Stated problem 1: From the post on Juncker's investment plan below, quote the passage from "The EU's guarantee" up to and including "in European projects.".
Stated problem 2: In the post on Juncker's investment plan below, how much of the funding backing the EU's guarantee comes from Horizon 2020?

Text excerpt:
----------
Juncker's CDO

The new President of the European Commission has recently unveiled his second attempt at increasing European investment without raising public debt levels. His first attempt, which envisaged leveraging the ESM, was shot down by the Germans. This version leverages both the EIB and the EU's own budget. By committing 16bn EUR from the EU's budget and 5bn from the EIB, Juncker reckons that upwards of 315bn of new investment could flow into EU-wide projects, increasing jobs and improving infrastructure. It sounds wonderful, doesn't it?

But how would it work, exactly? Here is an explanation from the European Commission's factsheet:
The role of the Fund is to mobilise extra private finance in specific sectors and areas. The Fund is estimated to reach a multiplier effect of 1:15 in real investment in the economy. This is the result of the Fund's initial risk bearing capacity and is an estimated average calculated as follows: For every initial one euro of protection by the Fund, three euro of financing could be provided to a certain project in the form of subordinated debt. Given that this creates a safety buffer in that particular project, private investors can be expected to invest in the senior tranches of that same project. EIB and European Commission experience indicates that 1 euro of subordinated debt catalyses 5 euro in total investment: €1 in subordinated debt and on top of that 4 euro in senior debt. This means that €1 of protection by the fund generates €15 of private investment in the real economy, that would not have happened otherwise. This 1:15 multiplier effect is a prudent average, based on historical experience from EU programmes and the EIB.
I've drawn this up as a leveraged structure:

Note that the actual investment would be Mezzanine + Senior Debt, i.e. EIB subordinated lending plus private sector investment. The Equity portion is described in the factsheet as "protection". There is no actual money involved. It consists of public guarantees, not real money. In effect, the EU and EIB combined are providing insurance to private sector investors - accepting "first losses" of up to 21bn Euros. The EU's portion would guarantee the first 16bn Euros of longer-term infrastructure investment: the EIB would guarantee the first 5bn of capital investment in SMEs.

In fact, let us be completely clear. NONE of this money exists. Not a single Euro of it. This is a synthetic structure based entirely upon insurance, not actual funds.

The key to this is in the footnote of this diagram:




The EU's guarantee of 16bn Euros is only backed 50% by actual funds. If losses exceed 8bn Euros, the EU will have to find new money from somewhere. But worse than that, every euro of the 8bn actually backing this guarantee is already committed to other initiatives. 3.3bn Euros comes from Connecting Europe Facility (which is developing pan-European digital technology and broadband), 2.7bn Euros comes from Horizon 2020 (the EC's framework programme for research & innovation) and the remaining 2bn Euros directly from the existing EU budget. The EU is providing no new money to this initiative whatsoever, apart from the leveraged lending it expects the EIB to provide. All it is doing is placing both its existing investment programmes and the future budgets of member states at risk in the hopes of encouraging increased private sector investment in European projects.

The risk mitigation for the EU lies in the "second pillar" of Juncker's proposal. There would be a new facility in which EU bureaucrats would pick projects for presentation to the private sector as investment opportunities and provide "technical assistance" to investors to help them choose which projects to adopt. According to the EC's press release, projects would be recommended by Member States according to the following criteria:
  • EU value-added projects in support of EU objectives
  • Economic viability and value – prioritising projects with high socio-economic returns
  • Projects that can start at latest within the next three years, i.e. a reasonable expectation for capital expenditure in the 2015-17 period.
----------
[Source data]

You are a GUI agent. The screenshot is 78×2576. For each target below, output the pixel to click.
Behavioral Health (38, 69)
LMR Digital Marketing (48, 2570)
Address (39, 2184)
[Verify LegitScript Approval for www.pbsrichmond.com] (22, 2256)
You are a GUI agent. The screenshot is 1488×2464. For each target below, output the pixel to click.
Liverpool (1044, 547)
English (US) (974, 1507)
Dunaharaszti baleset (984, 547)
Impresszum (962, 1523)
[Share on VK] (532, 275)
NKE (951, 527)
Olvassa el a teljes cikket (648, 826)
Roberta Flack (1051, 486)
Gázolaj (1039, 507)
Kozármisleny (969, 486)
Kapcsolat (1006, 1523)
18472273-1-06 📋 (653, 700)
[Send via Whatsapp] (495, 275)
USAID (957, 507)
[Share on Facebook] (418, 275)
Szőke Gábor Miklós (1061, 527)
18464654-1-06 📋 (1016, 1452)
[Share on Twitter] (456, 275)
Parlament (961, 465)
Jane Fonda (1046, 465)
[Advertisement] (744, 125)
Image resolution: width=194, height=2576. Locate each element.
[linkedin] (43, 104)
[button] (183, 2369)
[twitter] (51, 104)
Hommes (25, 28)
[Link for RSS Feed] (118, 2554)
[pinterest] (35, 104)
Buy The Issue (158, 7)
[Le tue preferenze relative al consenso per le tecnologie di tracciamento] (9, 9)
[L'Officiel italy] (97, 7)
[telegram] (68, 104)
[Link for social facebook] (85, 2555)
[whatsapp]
----------
Problem solution 1:
The EU's guarantee of 16bn Euros is only backed 50% by actual funds. If losses exceed 8bn Euros, the EU will have to find new money from somewhere. But worse than that, every euro of the 8bn actually backing this guarantee is already committed to other initiatives. 3.3bn Euros comes from Connecting Europe Facility (which is developing pan-European digital technology and broadband), 2.7bn Euros comes from Horizon 2020 (the EC's framework programme for research & innovation) and the remaining 2bn Euros directly from the existing EU budget. The EU is providing no new money to this initiative whatsoever, apart from the leveraged lending it expects the EIB to provide. All it is doing is placing both its existing investment programmes and the future budgets of member states at risk in the hopes of encouraging increased private sector investment in European projects.

Problem solution 2: 2.7bn Euros.